Collected data entries

################

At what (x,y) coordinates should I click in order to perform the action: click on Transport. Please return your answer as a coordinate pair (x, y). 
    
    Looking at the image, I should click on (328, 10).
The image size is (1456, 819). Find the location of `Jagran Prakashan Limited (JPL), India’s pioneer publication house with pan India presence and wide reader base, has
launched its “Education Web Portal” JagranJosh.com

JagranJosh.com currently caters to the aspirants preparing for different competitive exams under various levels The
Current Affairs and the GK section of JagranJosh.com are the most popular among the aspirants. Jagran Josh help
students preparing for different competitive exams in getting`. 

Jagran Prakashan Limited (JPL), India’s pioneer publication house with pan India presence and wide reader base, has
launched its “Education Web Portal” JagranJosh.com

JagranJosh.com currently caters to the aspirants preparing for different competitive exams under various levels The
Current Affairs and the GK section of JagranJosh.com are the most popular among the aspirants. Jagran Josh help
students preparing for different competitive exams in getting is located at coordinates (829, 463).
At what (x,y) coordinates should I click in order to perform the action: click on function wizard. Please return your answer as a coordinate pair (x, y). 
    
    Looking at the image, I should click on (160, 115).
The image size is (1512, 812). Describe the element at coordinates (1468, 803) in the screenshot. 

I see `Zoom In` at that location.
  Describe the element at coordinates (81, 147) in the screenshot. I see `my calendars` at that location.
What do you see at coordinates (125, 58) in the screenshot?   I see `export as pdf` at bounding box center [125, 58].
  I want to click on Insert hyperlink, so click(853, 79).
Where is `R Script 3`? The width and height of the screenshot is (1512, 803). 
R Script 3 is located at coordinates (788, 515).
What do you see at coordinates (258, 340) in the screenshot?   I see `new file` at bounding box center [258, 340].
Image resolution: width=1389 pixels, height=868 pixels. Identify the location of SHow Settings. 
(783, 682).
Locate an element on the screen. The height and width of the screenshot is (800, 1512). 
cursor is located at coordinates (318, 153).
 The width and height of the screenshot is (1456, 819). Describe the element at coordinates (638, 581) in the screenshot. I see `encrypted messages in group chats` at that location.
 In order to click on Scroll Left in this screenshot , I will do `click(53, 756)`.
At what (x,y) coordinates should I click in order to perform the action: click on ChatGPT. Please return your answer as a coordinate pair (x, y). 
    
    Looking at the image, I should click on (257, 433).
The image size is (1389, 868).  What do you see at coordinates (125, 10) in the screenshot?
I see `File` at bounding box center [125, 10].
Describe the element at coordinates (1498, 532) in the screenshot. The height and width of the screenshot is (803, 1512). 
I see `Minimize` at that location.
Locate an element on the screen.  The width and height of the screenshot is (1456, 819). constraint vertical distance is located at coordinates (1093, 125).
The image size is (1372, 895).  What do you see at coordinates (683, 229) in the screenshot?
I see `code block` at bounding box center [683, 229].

################

Reproduce all of the entries above line for line, changing nothing.

*Exercise answer*:
At what (x,y) coordinates should I click in order to perform the action: click on Transport. Please return your answer as a coordinate pair (x, y). 
    
    Looking at the image, I should click on (328, 10).
The image size is (1456, 819). Find the location of `Jagran Prakashan Limited (JPL), India’s pioneer publication house with pan India presence and wide reader base, has
launched its “Education Web Portal” JagranJosh.com

JagranJosh.com currently caters to the aspirants preparing for different competitive exams under various levels The
Current Affairs and the GK section of JagranJosh.com are the most popular among the aspirants. Jagran Josh help
students preparing for different competitive exams in getting`. 

Jagran Prakashan Limited (JPL), India’s pioneer publication house with pan India presence and wide reader base, has
launched its “Education Web Portal” JagranJosh.com

JagranJosh.com currently caters to the aspirants preparing for different competitive exams under various levels The
Current Affairs and the GK section of JagranJosh.com are the most popular among the aspirants. Jagran Josh help
students preparing for different competitive exams in getting is located at coordinates (829, 463).
At what (x,y) coordinates should I click in order to perform the action: click on function wizard. Please return your answer as a coordinate pair (x, y). 
    
    Looking at the image, I should click on (160, 115).
The image size is (1512, 812). Describe the element at coordinates (1468, 803) in the screenshot. 

I see `Zoom In` at that location.
  Describe the element at coordinates (81, 147) in the screenshot. I see `my calendars` at that location.
What do you see at coordinates (125, 58) in the screenshot?   I see `export as pdf` at bounding box center [125, 58].
  I want to click on Insert hyperlink, so click(853, 79).
Where is `R Script 3`? The width and height of the screenshot is (1512, 803). 
R Script 3 is located at coordinates (788, 515).
What do you see at coordinates (258, 340) in the screenshot?   I see `new file` at bounding box center [258, 340].
Image resolution: width=1389 pixels, height=868 pixels. Identify the location of SHow Settings. 
(783, 682).
Locate an element on the screen. The height and width of the screenshot is (800, 1512). 
cursor is located at coordinates (318, 153).
 The width and height of the screenshot is (1456, 819). Describe the element at coordinates (638, 581) in the screenshot. I see `encrypted messages in group chats` at that location.
 In order to click on Scroll Left in this screenshot , I will do `click(53, 756)`.
At what (x,y) coordinates should I click in order to perform the action: click on ChatGPT. Please return your answer as a coordinate pair (x, y). 
    
    Looking at the image, I should click on (257, 433).
The image size is (1389, 868).  What do you see at coordinates (125, 10) in the screenshot?
I see `File` at bounding box center [125, 10].
Describe the element at coordinates (1498, 532) in the screenshot. The height and width of the screenshot is (803, 1512). 
I see `Minimize` at that location.
Locate an element on the screen.  The width and height of the screenshot is (1456, 819). constraint vertical distance is located at coordinates (1093, 125).
The image size is (1372, 895).  What do you see at coordinates (683, 229) in the screenshot?
I see `code block` at bounding box center [683, 229].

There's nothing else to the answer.